GEGEVEN OPDRACHT 1: Stemmen de volgende uitspraken overeen met het bronfragment hieronder? (a) De ik-figuur had De ontdekking van de hemel op dezelfde dag uitgelezen. (b) Marugg heeft last van een overdadige inhoud. (c) De ontdekking van de hemel telt ongeveer vijfhonderd bladzijden. Geef bij elke uitspraak ja of nee, met de doorslaggevende woorden letterlijk uit het bronfragment.
GEGEVEN OPDRACHT 2: Herhaal woord voor woord het stuk uit het bronfragment hieronder dat begint bij "Ik was deze" en doorloopt tot en met "zoveel hoort spreken?".

BRONFRAGMENT:

Ik was deze kwestie glad vergeten, maar nu had ik de kans om mijn vooroordeel van destijds te toetsen aan de feiten. En die pleitten niet bepaald voor Marugg. Nu had de arme Tip het ook wel moeilijk: ik was met een Mulisch-inhaalslag bezig, en had net die dag De ontdekking van de hemel uitgelezen. En, tja, het magnum opus van Mulisch, dat is toch andere koek. Hoe iemand een boek kan maken met zo’n krankzinnige plot, zo’n barokke overdaad aan onderwerpen, zoveel lelijke zinnen vol taalfouten en germanismen, en toch door een kritisch en verwend lezer als ikzelf bijna duizend bladzijden lang ademloos kan, nee moet worden gevolgd, is me een raadsel. Is dat het genie waarover je zoveel hoort spreken?
Marugg heeft daar geen last van. Van genie, bedoel ik. Van een overdadige inhoud trouwens ook niet. Hij zit in een stoel te drinken en denkt van alles, of herinnert zich het een en ander. Zijn taal kabbelt en babbelt. Soms raakt hij op dreef en gutsen de zinnen in stroomversnellinkjes naar buiten. Wat hij zegt hoor je dan niet meer. Hij roept beelden op, maar welke precies? Een dronken mens ziet niet helder. En wàt hij ziet komt hem vreemd voor. En daarin vooral schuilt wat me niet bevalt aan dit soort drinkersproza. De schrijver, die schrijft om de ledigheid van zijn bestaan te vullen, moet zich bij gebrek aan beter bepalen tot het beschrijven van de enkele kleine voorvallen die hij nog meemaakt, in het kleine kringetje, dat zijn krimpende wereld geworden is. Dat gaat dan op een manier, alsof iets van een andere planeet wordt beschreven. Zo voelt het ook voor de drinker: de wereld van alledag is voor hem een buitenaardse beschaving geworden. De lezer treft deze surreële distantie, als hij welwillend is, als ‘kunst’, als bijzonder, authentiek en zelfs diepzinnig.

OPGESLAGEN RIJEN:
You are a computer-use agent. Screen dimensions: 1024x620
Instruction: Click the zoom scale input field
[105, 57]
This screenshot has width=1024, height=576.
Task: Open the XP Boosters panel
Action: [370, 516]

...

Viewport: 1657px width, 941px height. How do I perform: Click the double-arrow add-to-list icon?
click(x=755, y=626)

---

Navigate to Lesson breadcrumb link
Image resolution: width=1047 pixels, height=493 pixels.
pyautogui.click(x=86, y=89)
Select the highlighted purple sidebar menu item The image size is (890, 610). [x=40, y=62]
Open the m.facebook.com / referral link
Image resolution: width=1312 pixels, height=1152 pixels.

VOLLEDIG ANTWOORD 1:
(a) Ja: "had net die dag De ontdekking van de hemel uitgelezen"
(b) Nee: "Van een overdadige inhoud trouwens ook niet."
(c) Nee: "bijna duizend bladzijden lang"

VOLLEDIG ANTWOORD 2:
Ik was deze kwestie glad vergeten, maar nu had ik de kans om mijn vooroordeel van destijds te toetsen aan de feiten. En die pleitten niet bepaald voor Marugg. Nu had de arme Tip het ook wel moeilijk: ik was met een Mulisch-inhaalslag bezig, en had net die dag De ontdekking van de hemel uitgelezen. En, tja, het magnum opus van Mulisch, dat is toch andere koek. Hoe iemand een boek kan maken met zo’n krankzinnige plot, zo’n barokke overdaad aan onderwerpen, zoveel lelijke zinnen vol taalfouten en germanismen, en toch door een kritisch en verwend lezer als ikzelf bijna duizend bladzijden lang ademloos kan, nee moet worden gevolgd, is me een raadsel. Is dat het genie waarover je zoveel hoort spreken?